Ion-Concentration Gradients During Synaptic Input Increase the Voltage Depolarization in Dendritic Spines

The cable equation is key for understanding the electrical potential along dendrites or axons, but its application to dendritic spines remains limited. Their volume is extremely small so that moderate ionic currents suffice to alter ionic concentrations. The resulting chemical-potential gradients between dendrite and spine head lead to measurable electrical currents. The cable equation, however, considers electrical currents only as result of gradients in the electrical potential. The Poisson-Nernst-Planck (PNP) equations allow a more accurate description, as they include both types of currents. Previous PNP simulations predict a considerable change of ionic concentrations in spines during an excitatory postsynaptic potential (EPSP).
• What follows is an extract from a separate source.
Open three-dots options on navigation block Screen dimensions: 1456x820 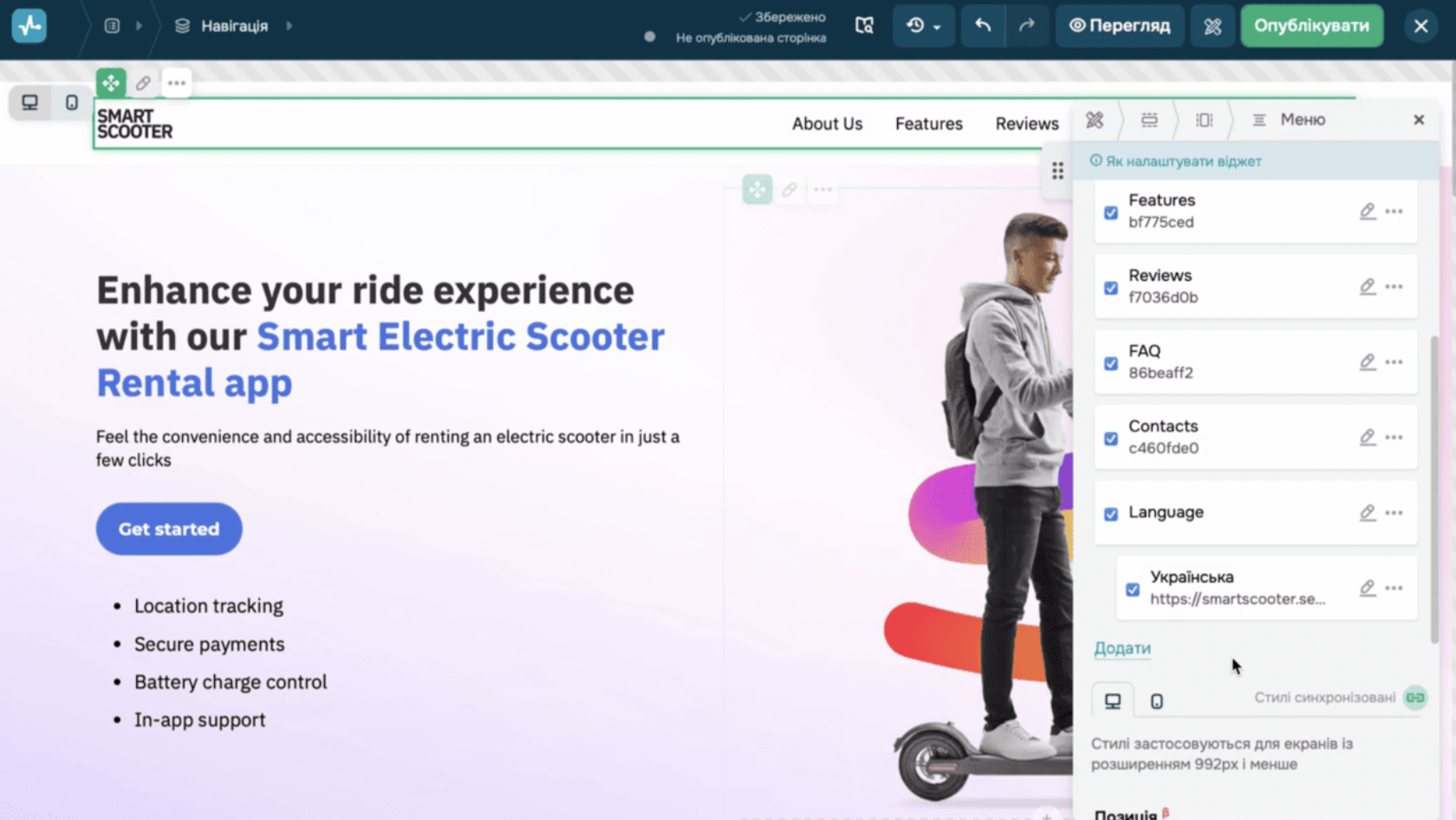coord(177,83)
However, solving PNP-equations is computationally expensive, limiting their applicability for complex structures. Here, we present a system of equations that generalizes the cable equation and considers both, electrical potentials and time-dependent concentrations of ion species with individual diffusion constants. Still, basic numerical algorithms can be employed to solve such systems. Based on simulations, we confirm that ion concentrations in dendritic spines are changing significantly during current injections that are comparable to synaptic events. Electrical currents reflecting ion diffusion through the spine neck increase voltage depolarizations in the spine head. Based on this effect, we identify a mechanism that affects the influx of Ca2+ in sequences of pre- and postsynaptic action potentials. Taken together, the diffusion of individual ion species need to be taken into account to accurately model electrical currents in dendritic spines. In the future the presented equations can be used to accurately integrate dendritic spines into multicompartment models to study synatptic integration.